A car is for driving... hence 157,000 on my Morgan :thumb:


----------



## joe

Stunning car and work! Lucky fella!


----------



## Z4-35i

Great find, looks like new now.


----------



## Luis

Stunning work... :thumb:


----------



## CoOkIeMoNsTeR

NornIron said:


> A car is for driving... hence 157,000 on my Morgan :thumb:


Ahhh, a man after me own heart :car:


----------



## DanHawkes

Excellent work.


----------



## Black.MB

Really nice work, paid attention on every detail. Awesome finish:thumb:


----------



## cossienuts

awesome work and a good turnaround


----------



## alxg

What a great find, and then a fantastic result :thumb:

You have a really nice house too!


----------



## DesertDog

Fine work indeed on a splendid example. I would kill for a project such as this!


----------



## EssTee

What a fantastic effort and commitment to get get such an amazing looking result
Top marks to you sir!! 

Out of interest how many man hours did you spend on it and over what period of time?


----------



## cotter

Stunning! Best looking model of 911 IMO


----------



## jfletch121

awesome work, one of my all time Favourite cars.... cant beat a good old 911


----------



## shuggett

stangalang said:


> Stunning work steve, truly.

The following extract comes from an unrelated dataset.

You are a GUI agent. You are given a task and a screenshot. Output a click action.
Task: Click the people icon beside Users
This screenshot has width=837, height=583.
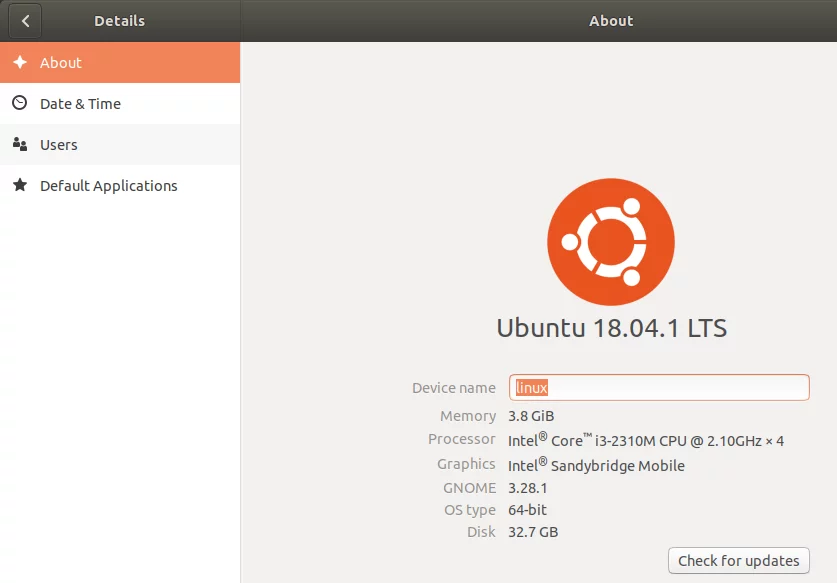[20, 144]
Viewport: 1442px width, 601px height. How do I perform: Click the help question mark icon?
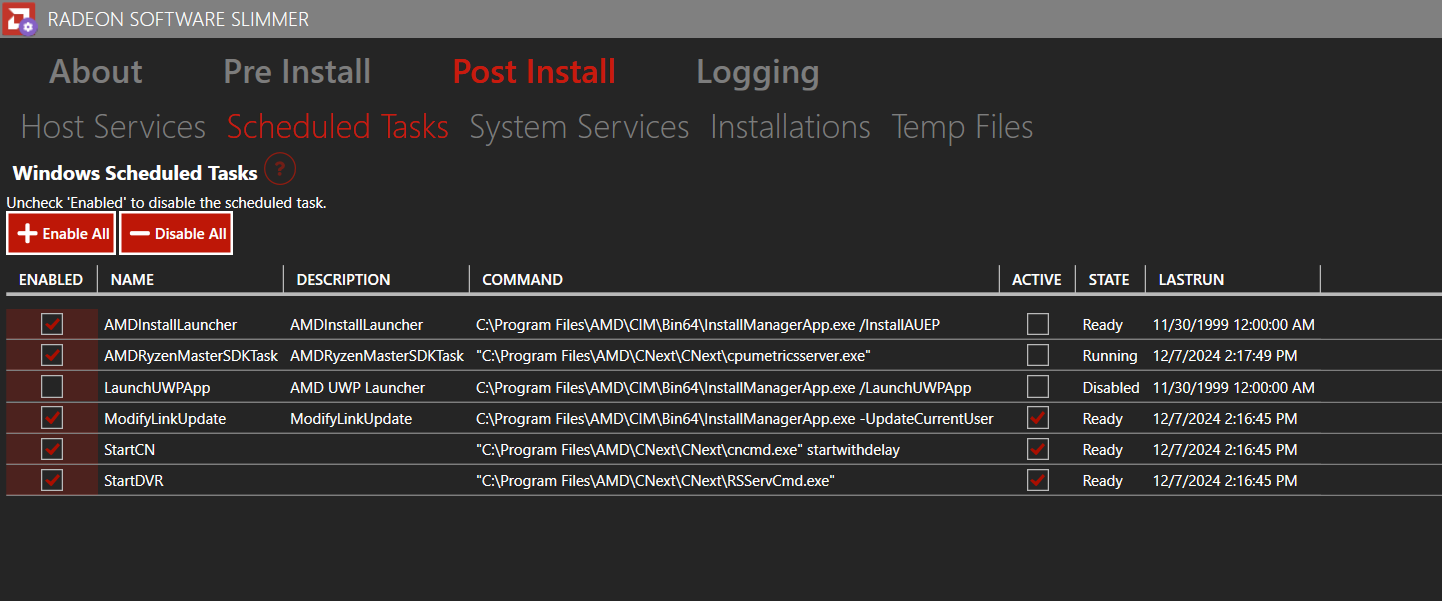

And might I say, even nicer car :argie:
> 
> Ready in time for kds and waxstock no? And for me, first shout for entrance to detail of the year comp :thumb:
> 
> Little bit self absorbed having your name put on your tyres though......


Hi Matt,

Obviously its up to Kelly if this is at the KDS open day, I know Kelly has an unlimited supply of clients happy to loan their super/hyper cars for the open day, so will shall see what happens. Kelly hasn't even seen this car yet, so he may feel its not good enough when he see's it in the flesh.
The tyres were put aside until I was ready for fitment, hence my name marked on them to stop them being sold etc.
Well done for noticing Matt, you should be a policeman !!!! LOL

Hope to see you soon, I still owe you a beer!

Steve


----------



## Mk2Singh

Good work! Amazing car!


----------



## ted11

Now thats the way to detail a car, Fantastic.


----------



## explorer

A lovely car to start with - but simply amazing following your work :thumb:


----------



## cfherd

Really nice write up and attention to detail. Probably the 911 I'd have after the 964, right age too! :thumb:


----------



## Michael_McL

Simply stunning


----------



## Ruby's Dad

Beautiful beautiful car. Fantastic job!


----------



## yanman

That is lovely! we have one in work at the moment, it has rust everywhere


----------



## shuggett

Scrim-1- said:


> Fantastic work steve, not a fan of the colour if im honest.
> 
> When does the golf go mate?


The colour is growing on me slowly, but you can't choose the colour when cars like this come along, so I'll have to like it. LOL

The Golf is up for sale at my local VW dealer. Anyone interested, PM me.

Steve


----------



## stangalang

shuggett said:


> Hi Matt,
> 
> Obviously its up to Kelly if this is at the KDS open day, I know Kelly has an unlimited supply of clients happy to loan their super/hyper cars for the open day, so will shall see what happens. Kelly hasn't even seen this car yet, so he may feel its not good enough when he see's it in the flesh.
> The tyres were put aside until I was ready for fitment, hence my name marked on them to stop them being sold etc.
> Well done for noticing Matt, you should be a policeman !!!! LOL
> 
> Hope to see you soon, I still owe you a beer!
> 
> Steve


Steve class is class, be it next to an enzo or a lambo, Kelly is gonna appreciate both the originality, AND the workmanship. I can't wait to see it in the flesh dude :thumb:


----------



## shuggett

Chris 9-5 said:


> Fantastic, all credit to you looks amazing!:thumb:
> 
> May I ask what tyre dressing you use please Steve?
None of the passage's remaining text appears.